Only the number is wanted: how many lines of these entries contain the word "agent"?
** Opening Recorded information block **
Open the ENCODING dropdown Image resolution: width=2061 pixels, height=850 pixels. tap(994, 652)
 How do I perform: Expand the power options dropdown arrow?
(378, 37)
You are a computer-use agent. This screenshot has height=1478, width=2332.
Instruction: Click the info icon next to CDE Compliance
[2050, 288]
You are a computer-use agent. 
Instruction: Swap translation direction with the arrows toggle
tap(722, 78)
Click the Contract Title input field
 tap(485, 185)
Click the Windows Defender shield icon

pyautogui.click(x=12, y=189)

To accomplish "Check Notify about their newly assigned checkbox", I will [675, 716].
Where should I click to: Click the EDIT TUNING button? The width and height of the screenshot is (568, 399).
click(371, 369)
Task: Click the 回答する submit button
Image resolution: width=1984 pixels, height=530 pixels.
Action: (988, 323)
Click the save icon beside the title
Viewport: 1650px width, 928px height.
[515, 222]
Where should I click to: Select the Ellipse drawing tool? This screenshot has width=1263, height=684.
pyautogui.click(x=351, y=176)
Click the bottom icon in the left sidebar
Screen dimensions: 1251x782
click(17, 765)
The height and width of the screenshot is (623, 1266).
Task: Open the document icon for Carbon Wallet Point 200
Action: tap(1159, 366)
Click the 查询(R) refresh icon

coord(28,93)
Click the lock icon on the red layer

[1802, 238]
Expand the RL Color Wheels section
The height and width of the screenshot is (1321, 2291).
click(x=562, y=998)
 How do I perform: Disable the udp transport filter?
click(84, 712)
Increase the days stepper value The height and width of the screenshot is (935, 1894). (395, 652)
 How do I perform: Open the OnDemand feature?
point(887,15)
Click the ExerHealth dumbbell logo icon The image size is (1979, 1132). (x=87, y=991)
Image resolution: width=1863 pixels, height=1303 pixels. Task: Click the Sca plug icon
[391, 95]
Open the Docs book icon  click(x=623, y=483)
** Closing Recorded information block **
*Written answer*:
2